Неторопливо, вразвалку они прошли между рядами вперед.
Первый повернул голову к желтому кожуху и нарочито громко спросил:
- Грицько, а шо воны тут делають, оци люди?
Грицько стоял, опершись руками на саблю, и нагло разглядывал собравшихся. Он ответил таким же, нарочито громким и нахальным голосом:
- А це, батько, у них тут, мабуть, свадьба.
- Свадьба! - повторил первый. - А де же музыканты? Та и жениха я шось не бачу. - Он прищурил глаза и, указав плетью на дядю Митяя, стоявшего на сцене, спросил: - Ото не жених, случаем, га?
- Та ото ж вин и есть, - ответил другой бандит.
- А ну, гукай его сюда, бо я его погано бачу.
Дядя Митяй стукнул кулаком по столу и крикнул:
- Часовой, в чем дело? Зачем пустил этих скоморохов?
- Кого? Мене? - переспросил бандит. - Ах ты, кляча погана! Ты знаешь, хто я такой? Ты знаешь, что я батько Яблочко? А ну слазь! - И бандиты вынули наганы.

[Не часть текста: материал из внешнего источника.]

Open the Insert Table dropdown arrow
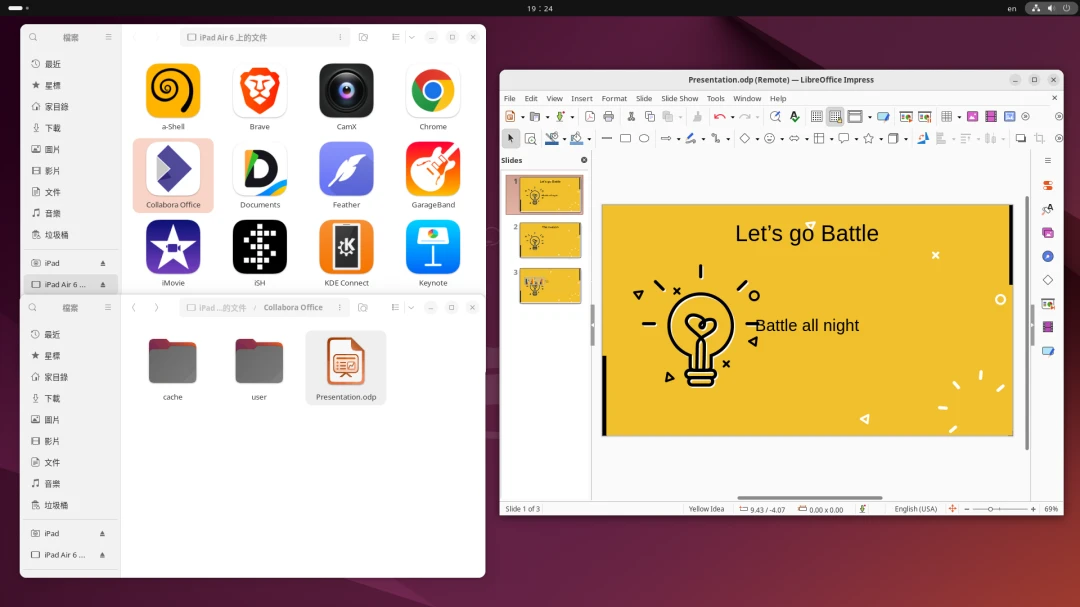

Люди вскочили с мест. Красноармейцы схватились за винтовки. Дядя Митяй прыгнул со сцены в зал. Васька шмыгнул в сторону, шепнув мне: «Стереги знамена». Я заметил, как он юркнул в толпу, потом очутился возле двери и накинул длинный железный крюк, закрыв дверь.
- Долой Советську власть! Долой коммунию! - крикнул батько Яблочко и выстрелил в дядю Митяя. - Хлопцы, робы грязь! - кричал он, стреляя без разбора в толпу. - Отнимай оружие, гукай наших с вулыци!
- Товарищи, спокойствие! - призывал дядя Митяй, пробираясь вперед.
Бандитов смяли.
На улице слышались выстрелы. В окнах зазвенели выбитые стекла, засвистели пули. В дверь, ругаясь, били прикладами и кричали:
- Батько! Що там за лихо? Открой двери!
Я вспомнил приказ Васьки - беречь знамена, схватил одно, сорвал с древка. То же самое я сделал с другим флагом и спрятался в суфлерскую будку.
В зале шла борьба, упала со стены лампа, трещали стулья. Кто-то закричал: «Пожар!» Я сидел в будке, прижав к груди полотнища знамен.
Не знаю, долго ли продолжалась потасовка в клубе, только выстрелы постепенно стали удаляться. В зале слышались тихие стоны, шаги и одинокие голоса людей, гасивших пожар.
Потом совсем стало тихо.
Я вылез из будки. Всюду было темно. Натыкаясь на поломанную мебель, я ощупью нашел дверь и вышел на улицу. Вьюга стихла, где-то далеко слышались одиночные выстрелы.
Не зная, где искать Ваську, я побежал к себе на окраину - надо было спрятать знамена.
По дороге я думал о том, как неожиданно все случилось, точно во сне. Но я не чувствовал страха. И когда на углу улицы мне встретился лохматый бродячий пес, я смело пошел на него. Пес не выдержал и свернул в сторону.